**Objective:**
Starting with the line containing "Where should I click to: Select" and going on through the line containing "click(67, 187)", write the records out again with "drag handle" swapped for "move handle" and nothing else changed. Leave the pictures out.

**Records supplied:**

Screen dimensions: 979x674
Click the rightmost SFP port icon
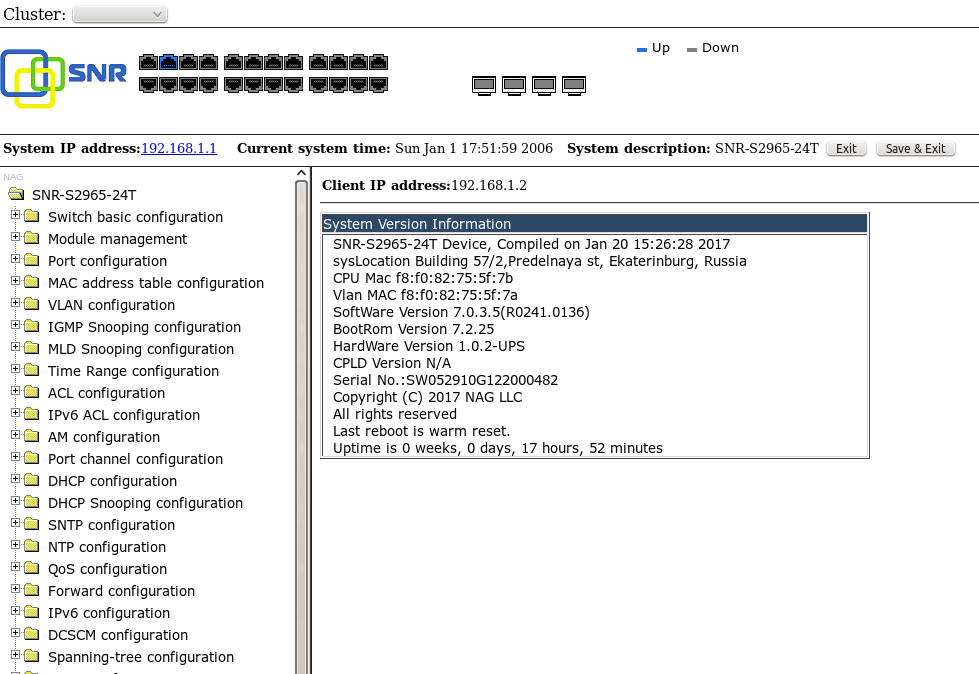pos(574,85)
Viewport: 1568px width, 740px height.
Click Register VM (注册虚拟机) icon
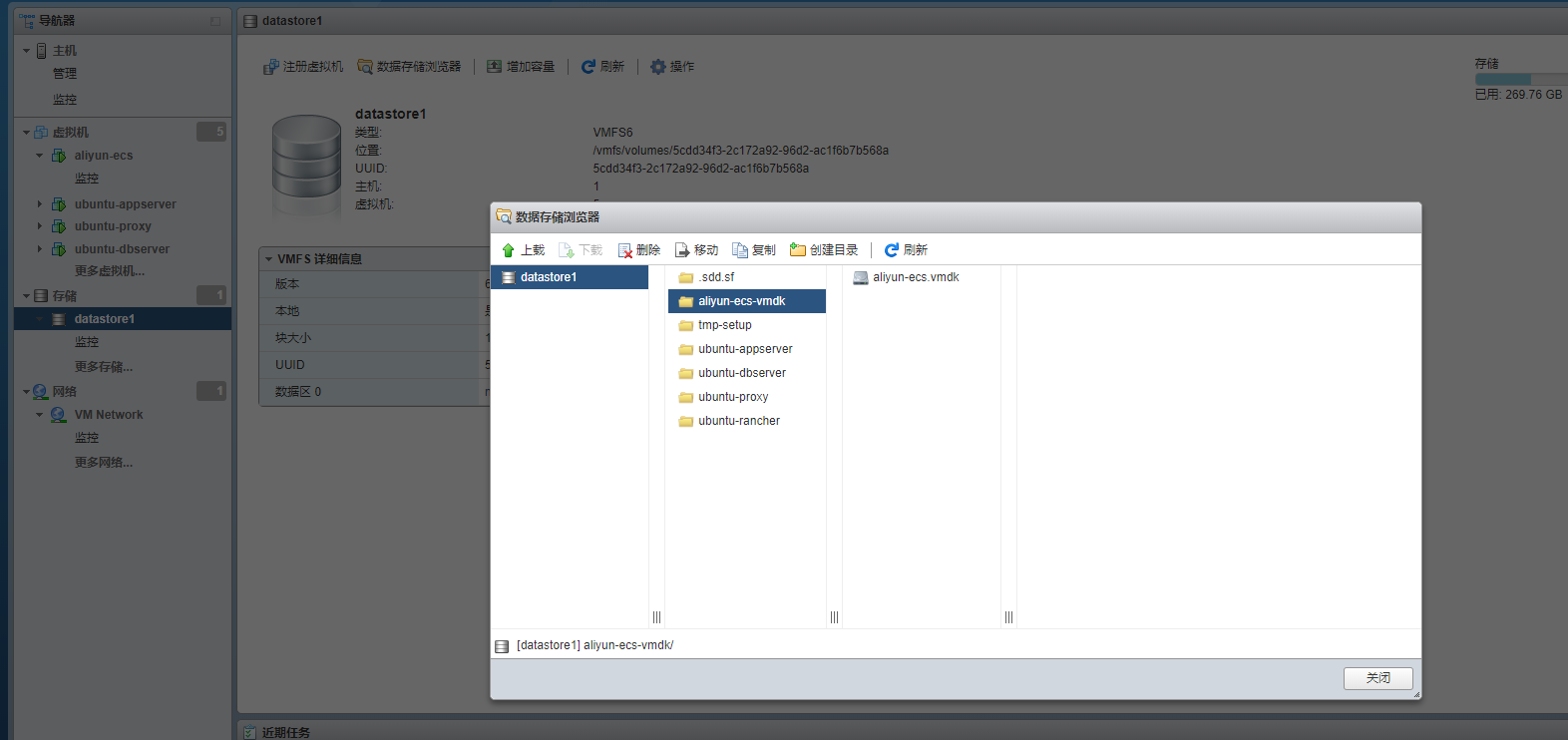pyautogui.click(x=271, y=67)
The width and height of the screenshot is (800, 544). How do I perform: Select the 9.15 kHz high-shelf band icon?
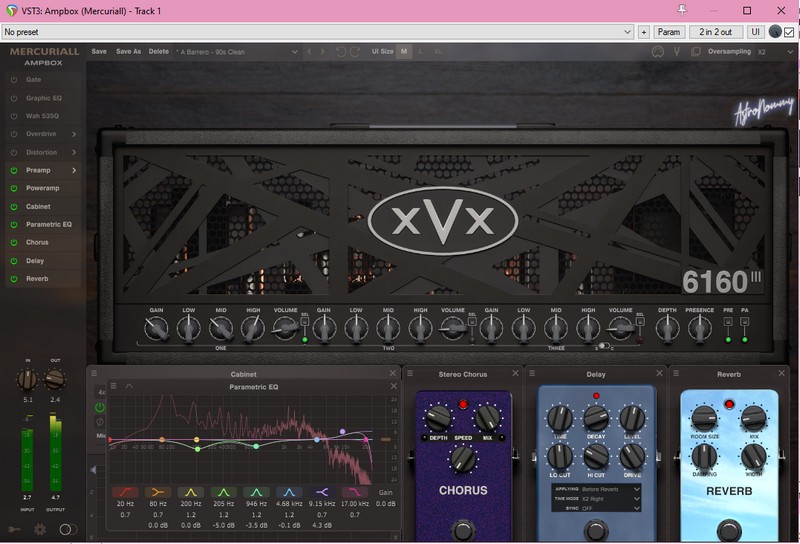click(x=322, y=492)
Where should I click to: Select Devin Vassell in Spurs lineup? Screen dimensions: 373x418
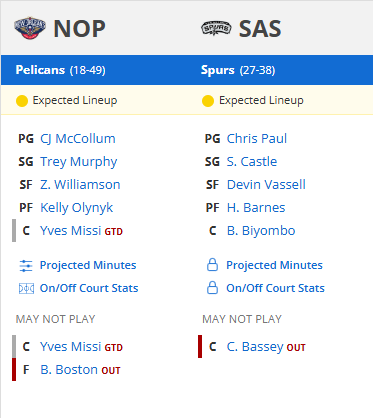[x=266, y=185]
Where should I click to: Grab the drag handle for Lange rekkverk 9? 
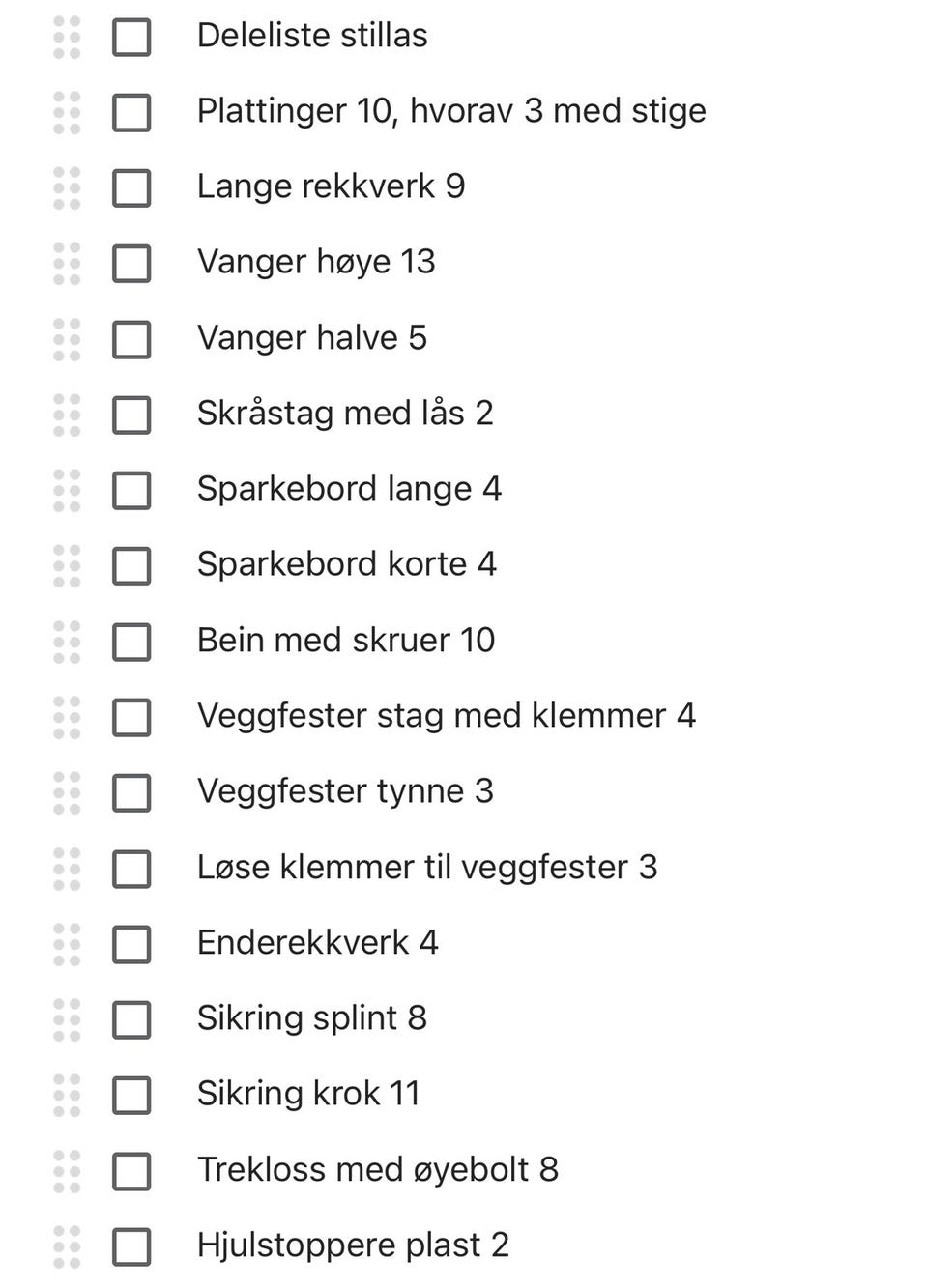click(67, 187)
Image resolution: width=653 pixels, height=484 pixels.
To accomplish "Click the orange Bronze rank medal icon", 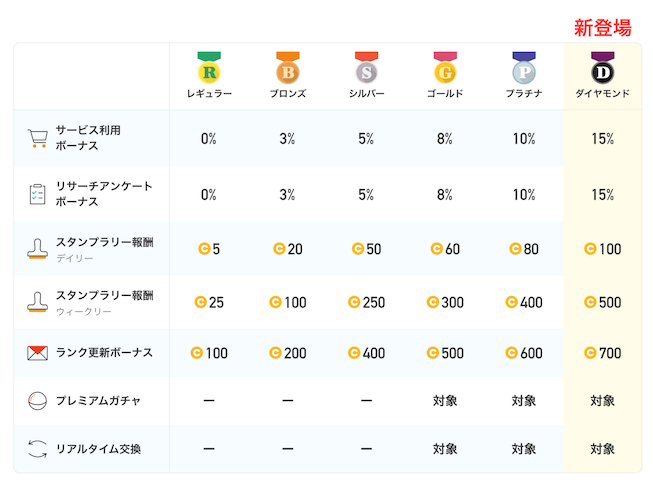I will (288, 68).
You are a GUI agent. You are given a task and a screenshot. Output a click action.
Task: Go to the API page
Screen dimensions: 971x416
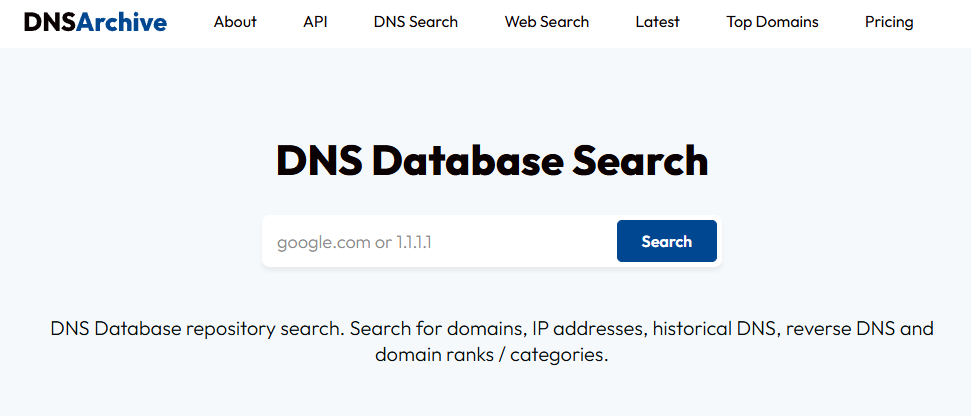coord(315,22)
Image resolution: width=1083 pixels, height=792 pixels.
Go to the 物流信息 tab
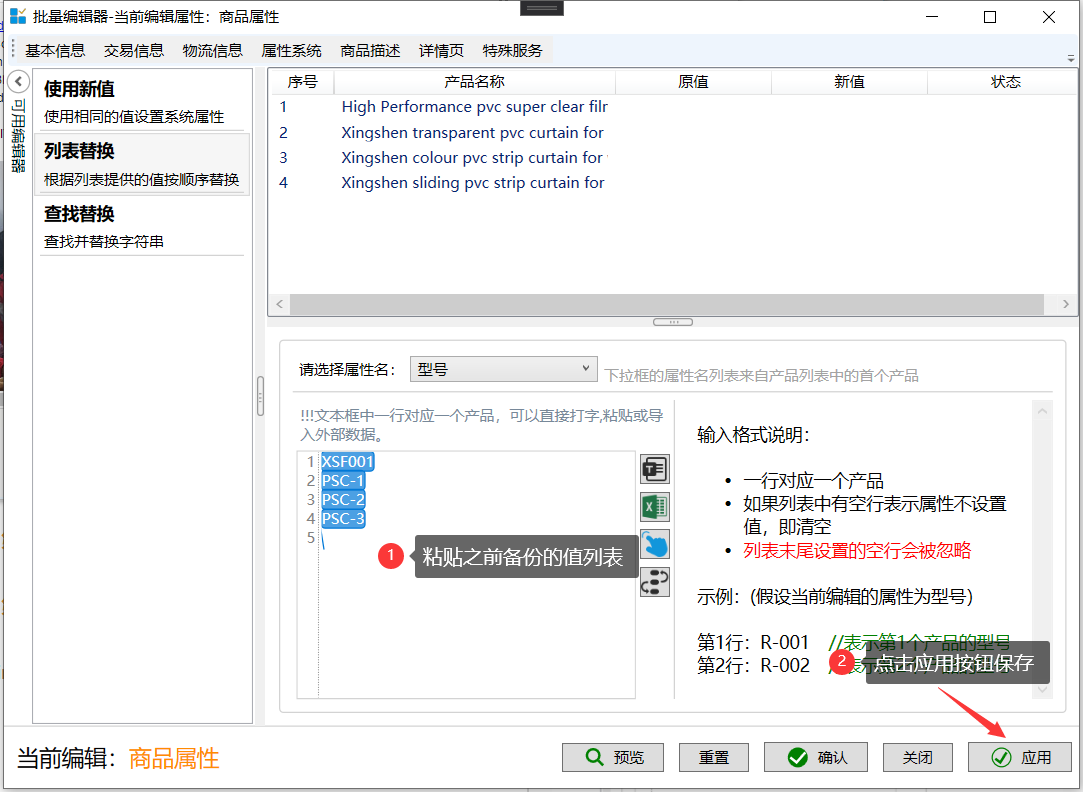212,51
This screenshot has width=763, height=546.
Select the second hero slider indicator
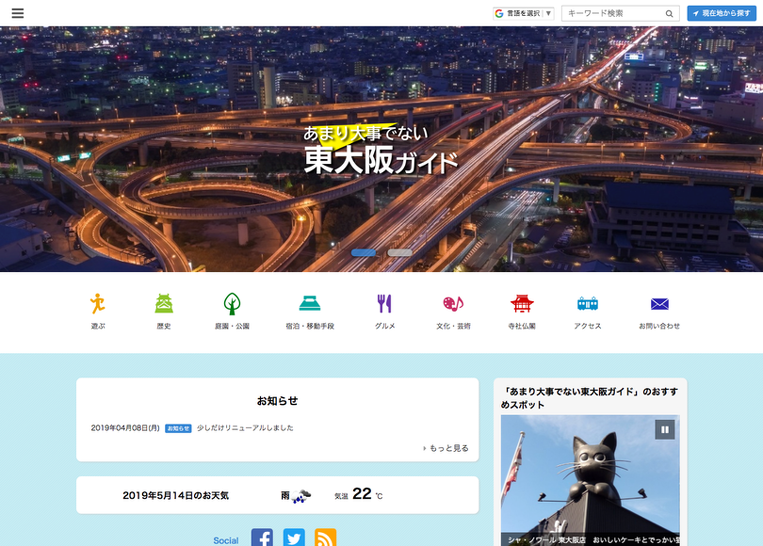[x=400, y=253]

**Solution:**
Where should I click to: Select Devin Vassell in Spurs lineup? Screen dimensions: 373x418
[x=266, y=185]
Where should I click to: Grab the move handle for Lange rekkverk 9? 
click(67, 187)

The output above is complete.